| EXERCICES À TRAITER |
1. Relevez toutes les personnes nommées dans le texte sur la coutume et le malheur.
2. Poursuivez le texte sur la coutume et le malheur après sa dernière phrase, s'il vous plaît.

| TEXTE PROPOSÉ |
********

La dernière configuration anthropologique de malheur (et la plus structurante) est celle qui régit les rapports de cause à effet « entre la coutume bien faite et le juste déroulement de la vie[31] ». Suivant cette logique symbolique, la coutume mal accomplie, soit les divers ratés dans les rites, « entraîne[nt] le malheur individuel – lequel est dit en termes de destin[32] ». L’ethnologue Yvonne Verdier a montré, dans son ouvrage sur le destin et la coutume chez Thomas Hardy, que « le cours heureux ou malheureux de l’existence se détermine dans ces tournants de la vie où la tradition pose des rituels » dont la visée est d’« oriente[r] le futur[33] ». Le récit actualise, à grande échelle, ce système de créances, car il raconte un mariage, moment important dans la vie individuelle, familiale et communautaire, qui condense autour de lui un ensemble de précautions pour faire le bonheur et éloigner le malheur. Ainsi que l’explique Martine Segalen, « [c]haque union porte en elle son destin d’heurs ou de malheurs et, dès avant le mariage, les relations entre époux vont être déterminées par la façon dont le mariage est noué[34] ». Si nous résumions en ouverture de cet article la nouvelle comme l’histoire d’une statue jalouse entravant un mariage, nous pouvons ajuster notre propos en affirmant qu’elle est l’histoire d’une alliance ratée, voire d’une série d’écarts et d’inconvenances envers la norme matrimoniale telle qu’elle se pratique dans les campagnes en France durant tout le xixe siècle. Cette norme culturelle participe d’un enchaînement de scénarios coutumiers, qui sont des scripts collectifs. Ceux-ci spécifient les programmes actantiels conformes et les conduites sociales attendues tant dans la diégèse (par rapport aux valeurs du groupe) que chez le lecteur[35]. Et le récit met l’accent sur les ratés des techniques rituelles visant à inscrire les mariés dans la communauté sexuelle, familiale, villageoise. Ce sont ces ratés – qui, dans la culture française, font le malheur et annoncent les morts à venir – que nous voudrions soumettre à l’attention de notre lecteur. Nous en dénombrons six types (qui sont d’importances diverses).

********

| DONNÉES DISPONIBLES |
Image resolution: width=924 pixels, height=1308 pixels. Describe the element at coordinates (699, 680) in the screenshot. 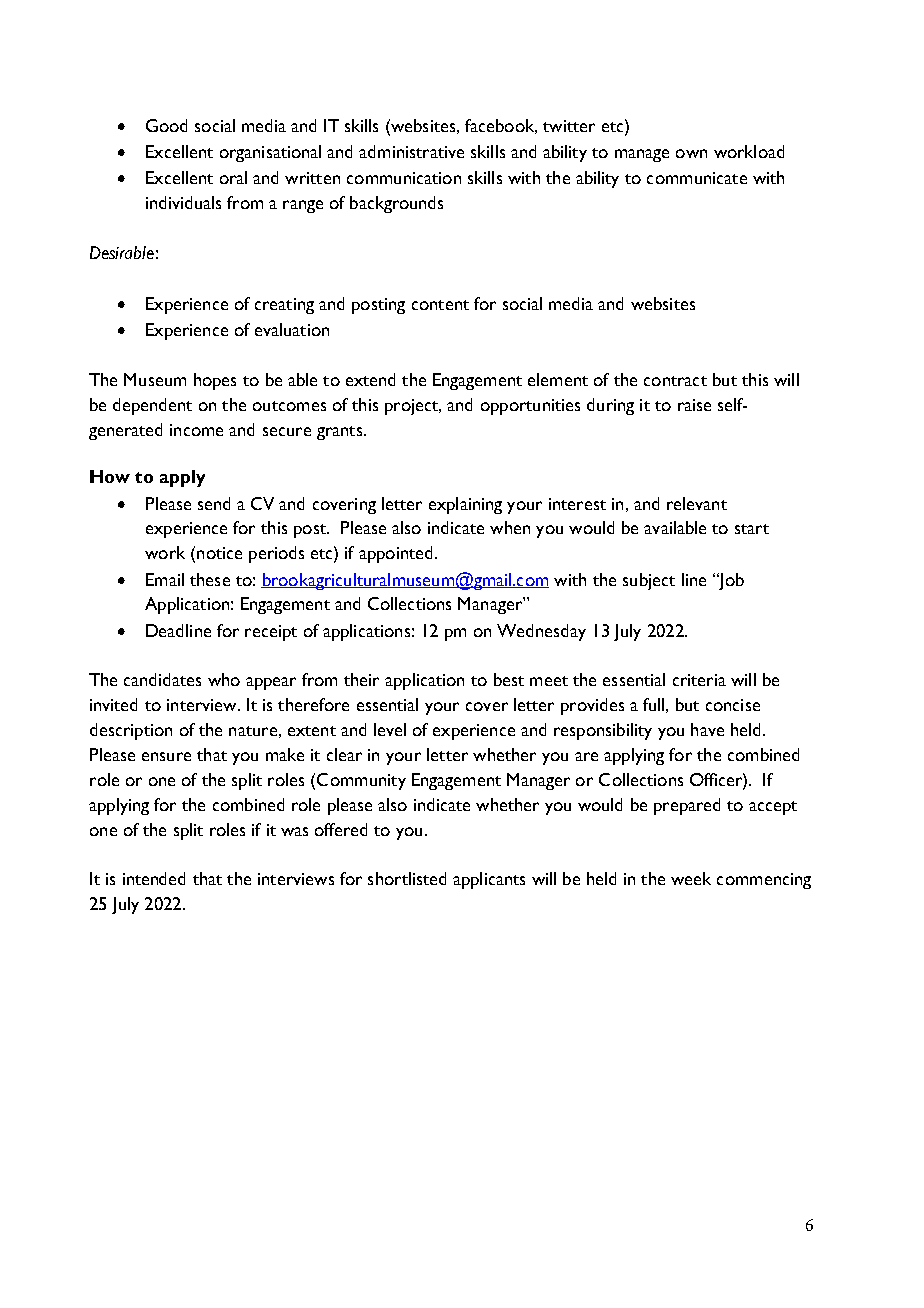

********

| CORRIGÉ DES EXERCICES |
1.
- Yvonne Verdier
- Thomas Hardy
- Martine Segalen

2.
La mésalliance matrimoniale

« [D]e convenance » (V, 112), le mariage est pourtant une mésalliance, qui prend la forme d’un écart socioéconomique entre les époux. Au xixe siècle, il y a dans le champ matrimonial des « alliances préférentielles[36] » et des alliances proscrites. « [C]ette portion de l’espace social où évoluent les célibataires épousables[37] » est régie par de strictes stratégies conjugales visant, d’une part, à faire les mariages assortis qui vont préserver la force de la lignée et conserver le patrimoine, et, d’autre part, à éviter les relations inadéquates qui perturbent l’organisation communautaire et familiale. La mésalliance est, d’un point de vue anthropologique, une affaire de bonne ou de mauvaise distance, de bonne ou de mauvaise circulation. Le mariage valorisé « consist[e] à tenir le juste milieu […] entre le très proche et le pas trop loin[38] », c’est-à-dire à maintenir la distance culturellement acceptable entre le même et l’autre, entre l’endogamie et l’exogamie.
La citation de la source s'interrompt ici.